P&G Says New Plant in Romania Advanced in Technology, Sustainability

Sept. 29, 2010
Some 90% of its production will be exported to countries in the region but also to Russia and Turkey.

Consumer products giant Procter & Gamble on Sept. 29 opened a $100 million hair-care plant at Urlati, in southern Romania, Procter chief executive Bob McDonald said.

"This is one of P&G's most advanced plants in the world, in terms of both technology and sustainability" McDonald said.

The plant has four production lines and employs 250 people.

Some 90% of its production will be exported to countries in the region but also to Russia and Turkey.

The company already owns a detergent plant in Timsoara in which it has invested $40 million.
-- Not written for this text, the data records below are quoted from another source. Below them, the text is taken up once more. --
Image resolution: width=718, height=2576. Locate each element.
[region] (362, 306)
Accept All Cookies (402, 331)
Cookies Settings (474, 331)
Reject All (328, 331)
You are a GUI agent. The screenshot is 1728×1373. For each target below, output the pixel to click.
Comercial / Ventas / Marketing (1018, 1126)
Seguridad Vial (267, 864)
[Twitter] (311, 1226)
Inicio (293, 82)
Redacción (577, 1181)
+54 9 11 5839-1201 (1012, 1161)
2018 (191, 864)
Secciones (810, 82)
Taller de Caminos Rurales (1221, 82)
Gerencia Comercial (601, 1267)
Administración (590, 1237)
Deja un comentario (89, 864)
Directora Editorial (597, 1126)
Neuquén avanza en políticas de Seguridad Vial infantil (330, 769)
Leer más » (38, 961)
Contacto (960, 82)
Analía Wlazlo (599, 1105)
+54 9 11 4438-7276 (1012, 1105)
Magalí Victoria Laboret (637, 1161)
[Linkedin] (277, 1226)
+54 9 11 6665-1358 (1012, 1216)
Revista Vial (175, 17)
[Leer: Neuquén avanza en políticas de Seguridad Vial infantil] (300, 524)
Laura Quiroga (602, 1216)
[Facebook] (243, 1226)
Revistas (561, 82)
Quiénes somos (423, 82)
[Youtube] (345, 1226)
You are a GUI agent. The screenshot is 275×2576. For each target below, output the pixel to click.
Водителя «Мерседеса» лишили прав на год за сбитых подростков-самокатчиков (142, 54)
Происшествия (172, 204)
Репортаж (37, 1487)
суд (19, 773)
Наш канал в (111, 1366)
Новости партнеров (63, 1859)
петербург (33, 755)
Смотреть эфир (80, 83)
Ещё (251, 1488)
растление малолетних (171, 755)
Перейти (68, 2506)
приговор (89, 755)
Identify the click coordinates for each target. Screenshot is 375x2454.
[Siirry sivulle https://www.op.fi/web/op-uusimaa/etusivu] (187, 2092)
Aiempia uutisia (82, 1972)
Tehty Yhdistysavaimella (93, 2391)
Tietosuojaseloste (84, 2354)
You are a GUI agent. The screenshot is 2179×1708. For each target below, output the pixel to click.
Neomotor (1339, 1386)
Despite the crisis, "we had a very good start in the 2010 fiscal year, in line with expectations," Sotirios Marinidis, manager of P&G Romania, said. In 2009, when the Romanian economy shrank by 7.1%, the company posted "modest, single-digit growth" here.

"This plant is an example in terms of water and waste treatment," environment minister Laszlo Borbely said.

"The opening of the P&G factory shows foreign investors still have confidence in Romania," president Traian Basescu stressed. But direct foreign investments in the Balkan country have contracted by nearly a third in the fist half of 2010, to $2.4 billion.